begin Record list
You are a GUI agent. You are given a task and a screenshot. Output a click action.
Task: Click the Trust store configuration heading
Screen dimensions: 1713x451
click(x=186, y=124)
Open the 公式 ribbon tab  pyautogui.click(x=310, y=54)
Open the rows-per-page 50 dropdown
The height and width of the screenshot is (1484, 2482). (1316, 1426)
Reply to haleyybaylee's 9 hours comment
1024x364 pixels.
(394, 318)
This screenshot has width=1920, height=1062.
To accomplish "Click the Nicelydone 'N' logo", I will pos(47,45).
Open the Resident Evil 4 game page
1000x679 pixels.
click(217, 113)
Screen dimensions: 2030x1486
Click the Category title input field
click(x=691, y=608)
end Record list
_Instruction_
Can you copy out, word for word, the part of the entries that opens with the line containing "Open the rows-per-page 50 dropdown" and closes with the last line of the entries?

_Response_
Open the rows-per-page 50 dropdown
The height and width of the screenshot is (1484, 2482). (1316, 1426)
Reply to haleyybaylee's 9 hours comment
1024x364 pixels.
(394, 318)
This screenshot has width=1920, height=1062.
To accomplish "Click the Nicelydone 'N' logo", I will pos(47,45).
Open the Resident Evil 4 game page
1000x679 pixels.
click(217, 113)
Screen dimensions: 2030x1486
Click the Category title input field
click(x=691, y=608)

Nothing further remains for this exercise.